For our purposes then on defendant's motion to dismiss, it is evident that plaintiff's claim that this matter is one of intra-union jurisdictional dispute is based on a premise litigated in the previous suit and resolved against the plaintiff. Relitigation of such claims is barred by res judicata.
Defendant has also sought counsel fees. Although the suit is barred by res judicata, there is no evidence of bad faith on the part of plaintiff. The motion for attorney's fees will therefore be denied.

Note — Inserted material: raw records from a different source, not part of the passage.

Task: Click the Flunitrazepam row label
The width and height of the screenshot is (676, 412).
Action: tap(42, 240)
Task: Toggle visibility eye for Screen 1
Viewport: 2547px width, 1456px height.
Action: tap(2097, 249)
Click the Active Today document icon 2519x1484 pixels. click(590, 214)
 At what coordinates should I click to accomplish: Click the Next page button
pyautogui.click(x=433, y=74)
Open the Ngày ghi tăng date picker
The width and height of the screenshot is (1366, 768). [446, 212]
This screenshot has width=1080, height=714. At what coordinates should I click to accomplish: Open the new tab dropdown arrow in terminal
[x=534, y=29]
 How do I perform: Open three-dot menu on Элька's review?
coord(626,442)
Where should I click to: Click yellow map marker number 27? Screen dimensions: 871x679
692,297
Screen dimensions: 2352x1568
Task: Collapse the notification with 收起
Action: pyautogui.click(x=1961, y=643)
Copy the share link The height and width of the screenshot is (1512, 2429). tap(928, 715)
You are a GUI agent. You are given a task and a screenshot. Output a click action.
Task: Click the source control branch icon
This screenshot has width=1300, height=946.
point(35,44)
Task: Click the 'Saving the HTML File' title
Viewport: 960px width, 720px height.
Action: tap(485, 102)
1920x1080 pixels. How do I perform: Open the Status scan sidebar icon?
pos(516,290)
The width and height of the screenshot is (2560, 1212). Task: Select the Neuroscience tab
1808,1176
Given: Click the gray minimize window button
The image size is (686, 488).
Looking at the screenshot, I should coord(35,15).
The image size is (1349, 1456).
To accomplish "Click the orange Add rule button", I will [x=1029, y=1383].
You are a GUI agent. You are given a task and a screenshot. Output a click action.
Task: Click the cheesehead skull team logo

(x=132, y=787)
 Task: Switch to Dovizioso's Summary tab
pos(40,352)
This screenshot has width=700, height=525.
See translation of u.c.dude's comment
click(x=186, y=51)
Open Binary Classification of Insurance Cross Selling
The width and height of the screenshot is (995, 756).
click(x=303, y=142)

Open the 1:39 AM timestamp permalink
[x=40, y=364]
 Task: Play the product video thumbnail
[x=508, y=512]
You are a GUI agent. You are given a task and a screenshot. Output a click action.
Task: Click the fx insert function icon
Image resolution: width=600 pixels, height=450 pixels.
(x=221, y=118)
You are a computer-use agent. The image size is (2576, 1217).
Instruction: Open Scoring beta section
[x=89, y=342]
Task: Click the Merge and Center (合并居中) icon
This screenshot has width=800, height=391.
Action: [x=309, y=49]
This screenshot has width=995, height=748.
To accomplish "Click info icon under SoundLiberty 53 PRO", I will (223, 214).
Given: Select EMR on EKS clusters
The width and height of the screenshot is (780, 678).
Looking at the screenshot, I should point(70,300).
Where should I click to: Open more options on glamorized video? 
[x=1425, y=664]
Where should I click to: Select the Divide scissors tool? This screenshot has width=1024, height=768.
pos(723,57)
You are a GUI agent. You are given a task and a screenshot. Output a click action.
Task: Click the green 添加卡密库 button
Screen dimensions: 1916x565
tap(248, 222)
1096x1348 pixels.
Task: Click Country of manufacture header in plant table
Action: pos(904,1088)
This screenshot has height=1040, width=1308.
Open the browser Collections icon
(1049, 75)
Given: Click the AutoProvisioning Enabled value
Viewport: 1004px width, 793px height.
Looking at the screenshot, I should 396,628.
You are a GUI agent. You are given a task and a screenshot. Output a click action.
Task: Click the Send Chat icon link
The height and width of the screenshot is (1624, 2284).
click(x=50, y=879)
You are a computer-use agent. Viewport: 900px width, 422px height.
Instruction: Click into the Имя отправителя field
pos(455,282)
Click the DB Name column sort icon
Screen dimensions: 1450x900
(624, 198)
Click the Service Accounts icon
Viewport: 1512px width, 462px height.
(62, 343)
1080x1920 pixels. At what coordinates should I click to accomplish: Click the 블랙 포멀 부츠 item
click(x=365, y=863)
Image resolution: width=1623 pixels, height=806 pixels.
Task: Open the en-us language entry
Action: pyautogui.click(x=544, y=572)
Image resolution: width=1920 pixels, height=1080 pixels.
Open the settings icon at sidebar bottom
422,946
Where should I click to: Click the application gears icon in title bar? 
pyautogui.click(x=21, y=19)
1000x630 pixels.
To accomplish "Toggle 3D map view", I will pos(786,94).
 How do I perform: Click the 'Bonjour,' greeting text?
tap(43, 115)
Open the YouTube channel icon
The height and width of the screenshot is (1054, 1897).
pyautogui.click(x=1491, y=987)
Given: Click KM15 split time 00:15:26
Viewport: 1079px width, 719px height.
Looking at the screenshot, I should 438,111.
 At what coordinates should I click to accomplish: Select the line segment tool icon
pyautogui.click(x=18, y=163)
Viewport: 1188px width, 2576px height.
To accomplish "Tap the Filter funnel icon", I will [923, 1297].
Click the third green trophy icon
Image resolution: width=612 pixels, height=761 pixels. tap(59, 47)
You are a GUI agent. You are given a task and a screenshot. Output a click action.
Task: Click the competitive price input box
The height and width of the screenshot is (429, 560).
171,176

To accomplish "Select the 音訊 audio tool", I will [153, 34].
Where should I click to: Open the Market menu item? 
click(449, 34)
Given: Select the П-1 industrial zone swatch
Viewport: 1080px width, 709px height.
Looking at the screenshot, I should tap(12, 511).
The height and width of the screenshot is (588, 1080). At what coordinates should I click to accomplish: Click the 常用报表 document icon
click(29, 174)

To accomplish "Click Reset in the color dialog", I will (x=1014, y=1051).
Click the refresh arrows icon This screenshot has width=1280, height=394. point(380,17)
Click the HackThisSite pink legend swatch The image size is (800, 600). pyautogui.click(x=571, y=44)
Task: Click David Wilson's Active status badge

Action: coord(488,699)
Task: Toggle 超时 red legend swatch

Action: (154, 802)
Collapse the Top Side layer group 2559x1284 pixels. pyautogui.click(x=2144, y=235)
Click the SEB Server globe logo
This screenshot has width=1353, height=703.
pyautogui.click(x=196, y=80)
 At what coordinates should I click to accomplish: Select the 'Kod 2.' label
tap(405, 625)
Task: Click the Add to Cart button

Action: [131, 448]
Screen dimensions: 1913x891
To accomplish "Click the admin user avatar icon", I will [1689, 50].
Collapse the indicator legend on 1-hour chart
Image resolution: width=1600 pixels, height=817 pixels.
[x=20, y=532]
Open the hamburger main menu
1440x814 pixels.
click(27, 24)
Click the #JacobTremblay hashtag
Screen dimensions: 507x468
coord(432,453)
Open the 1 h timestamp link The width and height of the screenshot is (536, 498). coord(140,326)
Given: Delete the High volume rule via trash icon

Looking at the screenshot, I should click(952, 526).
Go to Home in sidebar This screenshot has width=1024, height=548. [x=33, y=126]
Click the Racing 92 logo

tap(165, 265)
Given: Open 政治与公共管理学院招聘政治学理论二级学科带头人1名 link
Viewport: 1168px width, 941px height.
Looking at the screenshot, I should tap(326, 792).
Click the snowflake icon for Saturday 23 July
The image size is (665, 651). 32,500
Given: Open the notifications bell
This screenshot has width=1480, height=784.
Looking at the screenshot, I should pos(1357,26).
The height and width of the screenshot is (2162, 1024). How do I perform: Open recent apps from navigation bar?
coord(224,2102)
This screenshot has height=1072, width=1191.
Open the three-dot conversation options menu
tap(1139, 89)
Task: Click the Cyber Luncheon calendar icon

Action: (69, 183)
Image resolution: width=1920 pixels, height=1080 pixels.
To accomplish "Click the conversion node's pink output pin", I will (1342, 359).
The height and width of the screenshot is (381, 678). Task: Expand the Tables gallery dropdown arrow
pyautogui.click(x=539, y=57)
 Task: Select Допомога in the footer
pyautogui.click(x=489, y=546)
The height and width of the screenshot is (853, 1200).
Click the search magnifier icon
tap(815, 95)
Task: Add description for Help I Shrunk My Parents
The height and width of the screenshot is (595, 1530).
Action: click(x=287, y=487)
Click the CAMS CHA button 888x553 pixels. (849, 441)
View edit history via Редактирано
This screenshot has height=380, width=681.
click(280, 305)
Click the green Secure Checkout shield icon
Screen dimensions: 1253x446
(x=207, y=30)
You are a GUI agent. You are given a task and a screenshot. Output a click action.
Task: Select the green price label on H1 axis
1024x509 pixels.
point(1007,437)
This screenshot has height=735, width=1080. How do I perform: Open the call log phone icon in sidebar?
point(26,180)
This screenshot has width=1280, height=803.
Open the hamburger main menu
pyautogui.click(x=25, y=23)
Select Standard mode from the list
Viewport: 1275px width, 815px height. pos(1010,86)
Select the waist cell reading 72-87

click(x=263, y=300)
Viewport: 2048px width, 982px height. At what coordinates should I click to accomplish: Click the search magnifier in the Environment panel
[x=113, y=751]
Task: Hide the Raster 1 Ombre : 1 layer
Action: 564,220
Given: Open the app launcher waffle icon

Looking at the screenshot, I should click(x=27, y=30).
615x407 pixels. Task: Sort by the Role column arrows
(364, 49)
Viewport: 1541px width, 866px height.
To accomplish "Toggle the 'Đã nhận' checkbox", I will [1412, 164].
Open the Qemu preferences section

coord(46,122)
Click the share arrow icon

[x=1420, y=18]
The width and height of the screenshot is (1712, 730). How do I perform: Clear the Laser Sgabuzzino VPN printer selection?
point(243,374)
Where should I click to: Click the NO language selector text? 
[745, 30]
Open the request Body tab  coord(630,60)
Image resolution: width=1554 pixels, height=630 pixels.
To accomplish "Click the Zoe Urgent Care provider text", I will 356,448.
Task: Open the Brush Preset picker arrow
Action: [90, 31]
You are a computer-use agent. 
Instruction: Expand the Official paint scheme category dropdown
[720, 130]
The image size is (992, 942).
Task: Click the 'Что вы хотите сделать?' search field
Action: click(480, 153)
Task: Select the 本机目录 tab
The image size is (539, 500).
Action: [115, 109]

In our opinion on summary judgment in the previous action we expressly held that a) the arbitrator had jurisdiction under the NMFA of this change of operations dispute, and b) this was not an intra-union jurisdictional dispute. Plaintiff again raises the issue of the arbitrator's jurisdiction in this suit, and although it is on a somewhat different theory, it is a claim which arose from the same liability creating conduct and which plaintiff had reasonable opportunity to advance in the first suit. Furthermore, plaintiff again bases its theory on the position that this was a union jurisdictional dispute, and plaintiff again relies on the same provisions of the NMFA. This issue was expressly resolved in favor of the defendant in the first suit on summary judgment. For the reasons stated above, we conclude that plaintiff's claims in this suit are barred by the doctrine of res judicata, and the complaint will therefore be dismissed. An appropriate order will be entered.
AND NOW this 13th day of Dec.1983, in accordance with the accompanying Opinion, it is hereby ORDERED that this action is DISMISSED and the Clerk is DIRECTED to mark the matter CLOSED. Defendant's Motion for Attorney's Fees is DENIED.